--- WHAT TO PRODUCE ---
Duplicate the following rows line for line, changing nothing.

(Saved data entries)
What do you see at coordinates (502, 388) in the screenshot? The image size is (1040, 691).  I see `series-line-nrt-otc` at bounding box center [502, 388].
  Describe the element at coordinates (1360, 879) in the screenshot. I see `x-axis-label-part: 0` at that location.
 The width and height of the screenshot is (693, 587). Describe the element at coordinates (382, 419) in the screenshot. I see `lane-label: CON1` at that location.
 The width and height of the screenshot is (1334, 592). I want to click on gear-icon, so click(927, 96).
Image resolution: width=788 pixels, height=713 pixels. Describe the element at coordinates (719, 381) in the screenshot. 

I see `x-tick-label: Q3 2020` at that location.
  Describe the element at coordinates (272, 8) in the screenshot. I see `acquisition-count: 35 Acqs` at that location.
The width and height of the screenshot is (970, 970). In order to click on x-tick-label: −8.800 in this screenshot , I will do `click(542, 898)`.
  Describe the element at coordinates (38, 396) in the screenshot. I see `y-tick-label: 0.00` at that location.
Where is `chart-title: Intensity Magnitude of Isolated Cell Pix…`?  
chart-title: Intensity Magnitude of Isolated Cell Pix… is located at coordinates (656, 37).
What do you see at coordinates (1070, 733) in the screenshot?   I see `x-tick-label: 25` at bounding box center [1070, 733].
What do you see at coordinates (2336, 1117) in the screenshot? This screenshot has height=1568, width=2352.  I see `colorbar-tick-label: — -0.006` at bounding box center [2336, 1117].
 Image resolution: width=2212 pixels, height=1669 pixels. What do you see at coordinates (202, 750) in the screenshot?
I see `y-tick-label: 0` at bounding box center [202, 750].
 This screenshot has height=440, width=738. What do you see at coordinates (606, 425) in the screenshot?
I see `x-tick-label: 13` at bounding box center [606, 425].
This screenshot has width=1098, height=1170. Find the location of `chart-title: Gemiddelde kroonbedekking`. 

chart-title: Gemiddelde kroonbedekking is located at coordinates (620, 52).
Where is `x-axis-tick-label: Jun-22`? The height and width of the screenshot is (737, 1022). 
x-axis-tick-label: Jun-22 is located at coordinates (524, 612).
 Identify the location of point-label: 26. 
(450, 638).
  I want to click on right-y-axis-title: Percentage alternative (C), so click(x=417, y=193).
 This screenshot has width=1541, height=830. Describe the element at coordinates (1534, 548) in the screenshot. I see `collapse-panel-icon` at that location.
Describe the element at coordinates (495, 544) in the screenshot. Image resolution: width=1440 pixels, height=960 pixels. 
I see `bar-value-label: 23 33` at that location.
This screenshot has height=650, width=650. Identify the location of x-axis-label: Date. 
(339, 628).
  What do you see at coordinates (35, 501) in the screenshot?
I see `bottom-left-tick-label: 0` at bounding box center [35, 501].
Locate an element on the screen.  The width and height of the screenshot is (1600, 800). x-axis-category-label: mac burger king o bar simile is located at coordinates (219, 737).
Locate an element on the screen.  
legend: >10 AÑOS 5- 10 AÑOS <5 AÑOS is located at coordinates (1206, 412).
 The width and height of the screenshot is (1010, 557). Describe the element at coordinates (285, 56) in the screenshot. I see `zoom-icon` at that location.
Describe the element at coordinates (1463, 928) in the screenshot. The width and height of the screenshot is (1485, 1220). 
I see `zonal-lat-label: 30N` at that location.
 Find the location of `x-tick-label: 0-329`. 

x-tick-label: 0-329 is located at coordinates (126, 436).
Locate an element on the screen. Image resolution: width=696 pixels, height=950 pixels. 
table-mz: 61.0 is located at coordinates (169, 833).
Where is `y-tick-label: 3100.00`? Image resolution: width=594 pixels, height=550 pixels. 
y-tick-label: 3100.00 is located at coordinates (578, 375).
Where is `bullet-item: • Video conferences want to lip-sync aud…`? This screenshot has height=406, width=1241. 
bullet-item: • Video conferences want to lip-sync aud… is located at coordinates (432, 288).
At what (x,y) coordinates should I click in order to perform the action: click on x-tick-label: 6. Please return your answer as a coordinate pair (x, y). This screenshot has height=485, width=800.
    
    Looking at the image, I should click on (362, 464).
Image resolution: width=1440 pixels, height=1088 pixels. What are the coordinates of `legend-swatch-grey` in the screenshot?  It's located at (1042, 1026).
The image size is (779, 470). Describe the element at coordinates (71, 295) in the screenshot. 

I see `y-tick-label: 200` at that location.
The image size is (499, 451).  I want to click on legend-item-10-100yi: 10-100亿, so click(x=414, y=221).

--- RESULT ---
What do you see at coordinates (502, 388) in the screenshot? The image size is (1040, 691).  I see `series-line-nrt-otc` at bounding box center [502, 388].
  Describe the element at coordinates (1360, 879) in the screenshot. I see `x-axis-label-part: 0` at that location.
 The width and height of the screenshot is (693, 587). Describe the element at coordinates (382, 419) in the screenshot. I see `lane-label: CON1` at that location.
 The width and height of the screenshot is (1334, 592). I want to click on gear-icon, so click(927, 96).
Image resolution: width=788 pixels, height=713 pixels. Describe the element at coordinates (719, 381) in the screenshot. 

I see `x-tick-label: Q3 2020` at that location.
  Describe the element at coordinates (272, 8) in the screenshot. I see `acquisition-count: 35 Acqs` at that location.
The width and height of the screenshot is (970, 970). In order to click on x-tick-label: −8.800 in this screenshot , I will do `click(542, 898)`.
  Describe the element at coordinates (38, 396) in the screenshot. I see `y-tick-label: 0.00` at that location.
Where is `chart-title: Intensity Magnitude of Isolated Cell Pix…`?  
chart-title: Intensity Magnitude of Isolated Cell Pix… is located at coordinates (656, 37).
What do you see at coordinates (1070, 733) in the screenshot?   I see `x-tick-label: 25` at bounding box center [1070, 733].
What do you see at coordinates (2336, 1117) in the screenshot? This screenshot has height=1568, width=2352.  I see `colorbar-tick-label: — -0.006` at bounding box center [2336, 1117].
 Image resolution: width=2212 pixels, height=1669 pixels. What do you see at coordinates (202, 750) in the screenshot?
I see `y-tick-label: 0` at bounding box center [202, 750].
 This screenshot has height=440, width=738. What do you see at coordinates (606, 425) in the screenshot?
I see `x-tick-label: 13` at bounding box center [606, 425].
This screenshot has width=1098, height=1170. Find the location of `chart-title: Gemiddelde kroonbedekking`. 

chart-title: Gemiddelde kroonbedekking is located at coordinates (620, 52).
Where is `x-axis-tick-label: Jun-22`? The height and width of the screenshot is (737, 1022). 
x-axis-tick-label: Jun-22 is located at coordinates (524, 612).
 Identify the location of point-label: 26. 
(450, 638).
  I want to click on right-y-axis-title: Percentage alternative (C), so click(x=417, y=193).
 This screenshot has width=1541, height=830. Describe the element at coordinates (1534, 548) in the screenshot. I see `collapse-panel-icon` at that location.
Describe the element at coordinates (495, 544) in the screenshot. Image resolution: width=1440 pixels, height=960 pixels. 
I see `bar-value-label: 23 33` at that location.
This screenshot has height=650, width=650. Identify the location of x-axis-label: Date. 
(339, 628).
  What do you see at coordinates (35, 501) in the screenshot?
I see `bottom-left-tick-label: 0` at bounding box center [35, 501].
Locate an element on the screen.  The width and height of the screenshot is (1600, 800). x-axis-category-label: mac burger king o bar simile is located at coordinates (219, 737).
Locate an element on the screen.  
legend: >10 AÑOS 5- 10 AÑOS <5 AÑOS is located at coordinates (1206, 412).
 The width and height of the screenshot is (1010, 557). Describe the element at coordinates (285, 56) in the screenshot. I see `zoom-icon` at that location.
Describe the element at coordinates (1463, 928) in the screenshot. The width and height of the screenshot is (1485, 1220). 
I see `zonal-lat-label: 30N` at that location.
 Find the location of `x-tick-label: 0-329`. 

x-tick-label: 0-329 is located at coordinates (126, 436).
Locate an element on the screen. Image resolution: width=696 pixels, height=950 pixels. 
table-mz: 61.0 is located at coordinates (169, 833).
Where is `y-tick-label: 3100.00`? Image resolution: width=594 pixels, height=550 pixels. 
y-tick-label: 3100.00 is located at coordinates (578, 375).
Where is `bullet-item: • Video conferences want to lip-sync aud…`? This screenshot has height=406, width=1241. 
bullet-item: • Video conferences want to lip-sync aud… is located at coordinates (432, 288).
At what (x,y) coordinates should I click in order to perform the action: click on x-tick-label: 6. Please return your answer as a coordinate pair (x, y). This screenshot has height=485, width=800.
    
    Looking at the image, I should click on (362, 464).
Image resolution: width=1440 pixels, height=1088 pixels. What are the coordinates of `legend-swatch-grey` in the screenshot?  It's located at (1042, 1026).
The image size is (779, 470). Describe the element at coordinates (71, 295) in the screenshot. 

I see `y-tick-label: 200` at that location.
The image size is (499, 451).  I want to click on legend-item-10-100yi: 10-100亿, so click(x=414, y=221).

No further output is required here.